Description
This creamy Banana Cheesecake features a vanilla wafer crust and a rich, smooth banana-infused cream cheese filling. It’s topped with a luscious homemade banana cream pie custard and fresh banana slices, creating a perfect blend of cheesecake and banana cream pie flavors for a delightful dessert.
Ingredients
Scale
For the crust:
- 1 ½ cups crushed vanilla wafers
- ¼ cup granulated sugar
- 6 tablespoons unsalted butter, melted
For the cheesecake filling:
- 3 (8 oz) packages cream cheese, softened
- 1 cup granulated sugar
- 3 large eggs
- 1 cup mashed ripe bananas (about 2 medium)
- 1 teaspoon vanilla extract
- ¼ cup sour cream
For the banana cream pie topping:
- 1 cup whole milk
- ¼ cup granulated sugar
- 2 tablespoons cornstarch
- 1 egg yolk
- ½ teaspoon vanilla extract
- 1 ripe banana, sliced
Optional toppings:
- Whipped cream
- Crushed vanilla wafers
- Extra banana slices
Instructions
- Prepare the crust: Preheat the oven to 325°F (163°C). Grease a 9-inch springform pan and wrap the bottom in foil to prepare for a water bath. In a bowl, combine crushed vanilla wafers, granulated sugar, and melted butter. Press this mixture firmly into the bottom of the prepared pan. Bake the crust for 8–10 minutes, then set aside to cool.
- Make the cheesecake filling: In a large mixing bowl, beat the softened cream cheese until smooth. Gradually add sugar and continue beating until creamy. Add eggs one at a time, ensuring each is fully incorporated before adding the next. Mix in mashed bananas, vanilla extract, and sour cream until just combined. Pour this filling over the cooled crust in the springform pan.
- Bake the cheesecake: Place the springform pan into a larger baking dish. Fill the outer dish with hot water halfway up the sides of the springform pan to create a water bath. Bake for 55–65 minutes, or until the center is slightly jiggly but the edges are set. This gentle cooking method ensures a creamy texture without cracking.
- Cool the cheesecake: Once baking is complete, turn off the oven and crack the door open. Let the cheesecake cool slowly in the oven for 1 hour, which helps prevent cracking. After cooling, refrigerate the cheesecake for at least 4 hours or overnight to fully set.
- Prepare the banana cream pie topping: In a saucepan, combine whole milk, sugar, cornstarch, and egg yolk. Cook over medium heat, whisking constantly until the mixture thickens to a custard-like consistency. Remove from heat and stir in vanilla extract. Allow the custard to cool slightly before spreading it evenly over the chilled cheesecake.

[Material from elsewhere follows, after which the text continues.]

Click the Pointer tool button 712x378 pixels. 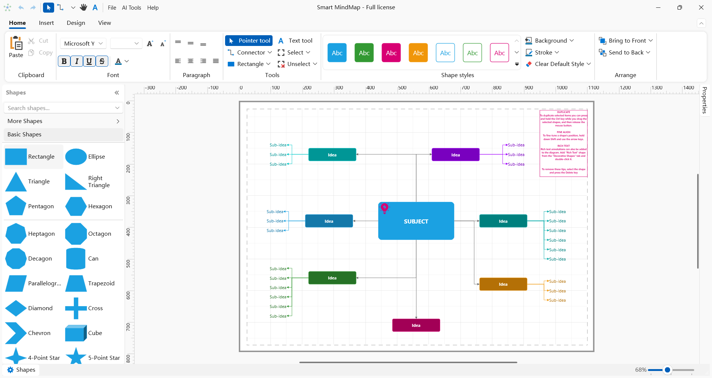pos(249,41)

- Finish and garnish: Top the custard layer with sliced bananas and whipped cream. Optionally, garnish with crushed vanilla wafers and additional banana slices for extra texture and flavor. Serve chilled for the best experience.
Notes
- The water bath is essential to prevent cracks and ensure a creamy cheesecake texture.

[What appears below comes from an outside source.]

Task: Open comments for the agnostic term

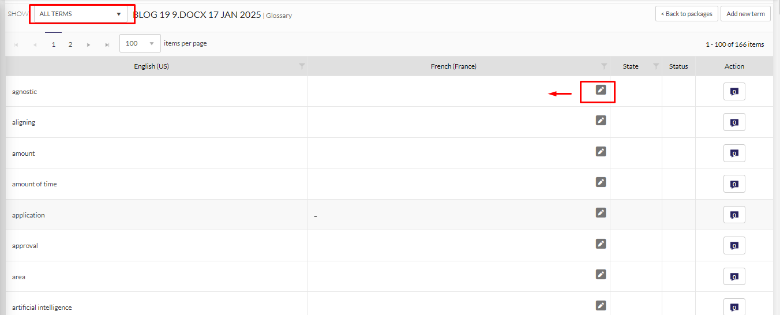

- Use ripe bananas for maximum flavor and sweetness in both the filling and topping.
- Wrap the bottom of the springform pan tightly in foil to prevent water from seeping in during the water bath.
- The banana cream pie topping can be prepared ahead and refrigerated before spreading.
- Let the cheesecake chill overnight for the best firmness and flavor development.